4. PERSON(S) WHO ARE TO PERFORM THE WORK:

     
Person/Principal
  Primary Responsibility Summary
 
   
 
   
Maurizio Vecchione
  Institutional Capital Markets Investor’s Relations
Strategic Planning
NASDAQ Market Activities
M&A Advisory
 
   
 
   
Barry Hall
  Administrative Infrastructure
Accounting and SEC
Sarbanes-Oxley (SOX)
 
   
 
   
Bruce Goldstein
  Strategic Business Development
Business Modeling
M&A Advisory
 
   

5. SCHEDULE AND COMITTMENT OF TIME:

Consultant will use best efforts to make available the Principals in a manner suitable to complete the scope of work in a suitable time-frame. The proposed work comprises a one-time component and ongoing components, as identified in the statement of work. Consultant shall use best efforts such that substantially all one-time component work is completed within forty-five (45) business days of Effective Date. On-going components are likely to be performed on an on-going basis as needed. If at any time during the performance of this contract any phases of the required tasks appear to be impossible of execution or if any phase cannot be completed on schedule, it is agreed that Consultant will notify Company within one (1) day of such determination. At the time of such notification Consultant shall explain to Company why a particular task is impossible to complete and propose alternative procedures for achieving the desired result. This schedule assumes that necessary materials, access to records and tasks to be conducted by The Company in support of this work are executed by the Company on a timely basis.

6. REPORT SCHEDULE:

Consultant shall report regularly, and not less frequent than once per week, to Company its progress on the project and tasks enumerated above.
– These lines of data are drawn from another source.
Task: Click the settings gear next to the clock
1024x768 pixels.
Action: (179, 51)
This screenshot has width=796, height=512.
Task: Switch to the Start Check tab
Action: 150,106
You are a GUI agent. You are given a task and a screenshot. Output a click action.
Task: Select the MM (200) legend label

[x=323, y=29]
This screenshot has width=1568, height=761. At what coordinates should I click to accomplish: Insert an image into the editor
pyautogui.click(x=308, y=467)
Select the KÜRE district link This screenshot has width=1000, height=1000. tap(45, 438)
7. COMPENSATION AND PAYMENT TERMS:

Consultant’s shall be paid twenty thousand dollars ($20,000) per month, which amount shall be pro-rated should the Agreement terminate prior to the expiration of the calendar month in which the Agreement terminates. Payment for the first month shall be provided to Consultant on the Effective Date. All subsequent payments shall be made within fifteen (15) days of receipt of an invoice for a completed month of service by Consultant hereunder.

Coincidental with the execution of this Agreement, Company shall issue Consultant a warrant in the form attached hereto as Exhibit A, a warrant in the form attached hereto as Exhibit B, and a warrant in the form attached hereto as Exhibit C.

8. EXPENSES:

Company agrees to reimburse Consultant for reasonably necessary travel expenses. However, should such expenses exceed $500 in any given calendar month, such expenses shall be pre-approved in advance by Company in order to qualify to reimbursement. An email authorization by an officer of Company shall be deemed a valid approval.

9. PROPRIETARY RIGHTS:

Consultant has trade-secrets, knowledge, data or know-how including formula, concept, pattern, processes, designs, device, software, systems, list of customers, training manuals, marketing or sales or service plans, business plans, marketing plans, financial information, or compilation of information proprietary data, information, intellectual properties, processes, contacts that is has developed in connection with its general consulting practice.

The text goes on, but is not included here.